====== Material to process
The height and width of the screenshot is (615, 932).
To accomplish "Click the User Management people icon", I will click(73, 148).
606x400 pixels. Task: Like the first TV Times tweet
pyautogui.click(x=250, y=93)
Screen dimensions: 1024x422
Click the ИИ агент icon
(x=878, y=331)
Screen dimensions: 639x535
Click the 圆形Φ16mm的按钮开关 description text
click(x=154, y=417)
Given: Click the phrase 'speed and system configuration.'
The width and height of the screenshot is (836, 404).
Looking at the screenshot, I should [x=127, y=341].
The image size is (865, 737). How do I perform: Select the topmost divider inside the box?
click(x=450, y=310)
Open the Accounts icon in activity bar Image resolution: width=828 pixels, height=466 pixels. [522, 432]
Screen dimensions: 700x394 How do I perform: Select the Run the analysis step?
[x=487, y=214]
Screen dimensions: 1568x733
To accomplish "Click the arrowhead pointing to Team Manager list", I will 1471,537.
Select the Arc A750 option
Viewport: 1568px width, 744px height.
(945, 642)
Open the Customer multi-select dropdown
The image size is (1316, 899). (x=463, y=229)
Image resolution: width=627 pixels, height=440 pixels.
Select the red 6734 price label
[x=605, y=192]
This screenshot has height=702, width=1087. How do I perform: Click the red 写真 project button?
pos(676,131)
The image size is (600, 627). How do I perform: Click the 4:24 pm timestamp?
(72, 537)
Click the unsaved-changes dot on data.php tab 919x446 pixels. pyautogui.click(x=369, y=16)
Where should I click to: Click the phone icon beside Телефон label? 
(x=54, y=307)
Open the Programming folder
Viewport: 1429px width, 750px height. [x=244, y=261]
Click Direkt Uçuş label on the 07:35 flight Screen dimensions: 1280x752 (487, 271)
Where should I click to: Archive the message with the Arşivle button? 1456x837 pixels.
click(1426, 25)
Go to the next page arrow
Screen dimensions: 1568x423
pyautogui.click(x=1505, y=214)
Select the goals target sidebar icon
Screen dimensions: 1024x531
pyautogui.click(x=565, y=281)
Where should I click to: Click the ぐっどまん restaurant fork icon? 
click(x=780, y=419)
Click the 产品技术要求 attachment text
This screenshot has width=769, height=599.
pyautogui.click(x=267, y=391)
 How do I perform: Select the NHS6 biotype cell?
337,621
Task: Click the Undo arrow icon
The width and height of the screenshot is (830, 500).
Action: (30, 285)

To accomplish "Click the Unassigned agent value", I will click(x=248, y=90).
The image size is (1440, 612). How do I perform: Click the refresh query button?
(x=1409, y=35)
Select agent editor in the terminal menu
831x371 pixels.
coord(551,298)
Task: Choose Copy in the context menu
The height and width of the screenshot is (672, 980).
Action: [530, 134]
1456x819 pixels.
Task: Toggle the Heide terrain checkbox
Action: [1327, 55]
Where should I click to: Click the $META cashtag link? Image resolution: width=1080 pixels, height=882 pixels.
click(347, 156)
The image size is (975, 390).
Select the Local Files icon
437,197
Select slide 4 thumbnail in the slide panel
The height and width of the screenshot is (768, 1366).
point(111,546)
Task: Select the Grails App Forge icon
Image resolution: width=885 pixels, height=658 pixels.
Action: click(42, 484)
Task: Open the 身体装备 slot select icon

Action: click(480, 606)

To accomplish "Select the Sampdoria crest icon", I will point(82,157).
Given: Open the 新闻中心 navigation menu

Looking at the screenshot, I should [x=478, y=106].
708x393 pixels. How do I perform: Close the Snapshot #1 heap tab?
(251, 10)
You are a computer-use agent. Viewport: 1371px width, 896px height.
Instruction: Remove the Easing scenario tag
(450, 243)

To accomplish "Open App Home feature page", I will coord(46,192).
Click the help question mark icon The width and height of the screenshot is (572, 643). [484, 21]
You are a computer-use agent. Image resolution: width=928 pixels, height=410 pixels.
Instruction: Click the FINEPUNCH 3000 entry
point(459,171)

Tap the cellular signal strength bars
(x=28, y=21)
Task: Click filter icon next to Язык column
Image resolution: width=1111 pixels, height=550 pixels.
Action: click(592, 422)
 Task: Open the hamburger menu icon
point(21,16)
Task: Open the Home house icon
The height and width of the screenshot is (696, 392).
============
Exercise requirements
Repeat verbatim the opening run of entries, ending with the line that contains "Task: Click the Undo arrow icon".

Exercise solution
The height and width of the screenshot is (615, 932).
To accomplish "Click the User Management people icon", I will click(73, 148).
606x400 pixels. Task: Like the first TV Times tweet
pyautogui.click(x=250, y=93)
Screen dimensions: 1024x422
Click the ИИ агент icon
(x=878, y=331)
Screen dimensions: 639x535
Click the 圆形Φ16mm的按钮开关 description text
click(x=154, y=417)
Given: Click the phrase 'speed and system configuration.'
The width and height of the screenshot is (836, 404).
Looking at the screenshot, I should [x=127, y=341].
The image size is (865, 737). How do I perform: Select the topmost divider inside the box?
click(x=450, y=310)
Open the Accounts icon in activity bar Image resolution: width=828 pixels, height=466 pixels. [522, 432]
Screen dimensions: 700x394 How do I perform: Select the Run the analysis step?
[x=487, y=214]
Screen dimensions: 1568x733
To accomplish "Click the arrowhead pointing to Team Manager list", I will 1471,537.
Select the Arc A750 option
Viewport: 1568px width, 744px height.
(945, 642)
Open the Customer multi-select dropdown
The image size is (1316, 899). (x=463, y=229)
Image resolution: width=627 pixels, height=440 pixels.
Select the red 6734 price label
[x=605, y=192]
This screenshot has height=702, width=1087. How do I perform: Click the red 写真 project button?
pos(676,131)
The image size is (600, 627). How do I perform: Click the 4:24 pm timestamp?
(72, 537)
Click the unsaved-changes dot on data.php tab 919x446 pixels. pyautogui.click(x=369, y=16)
Where should I click to: Click the phone icon beside Телефон label? 
(x=54, y=307)
Open the Programming folder
Viewport: 1429px width, 750px height. [x=244, y=261]
Click Direkt Uçuş label on the 07:35 flight Screen dimensions: 1280x752 (487, 271)
Where should I click to: Archive the message with the Arşivle button? 1456x837 pixels.
click(1426, 25)
Go to the next page arrow
Screen dimensions: 1568x423
pyautogui.click(x=1505, y=214)
Select the goals target sidebar icon
Screen dimensions: 1024x531
pyautogui.click(x=565, y=281)
Where should I click to: Click the ぐっどまん restaurant fork icon? 
click(x=780, y=419)
Click the 产品技术要求 attachment text
This screenshot has width=769, height=599.
pyautogui.click(x=267, y=391)
 How do I perform: Select the NHS6 biotype cell?
337,621
Task: Click the Undo arrow icon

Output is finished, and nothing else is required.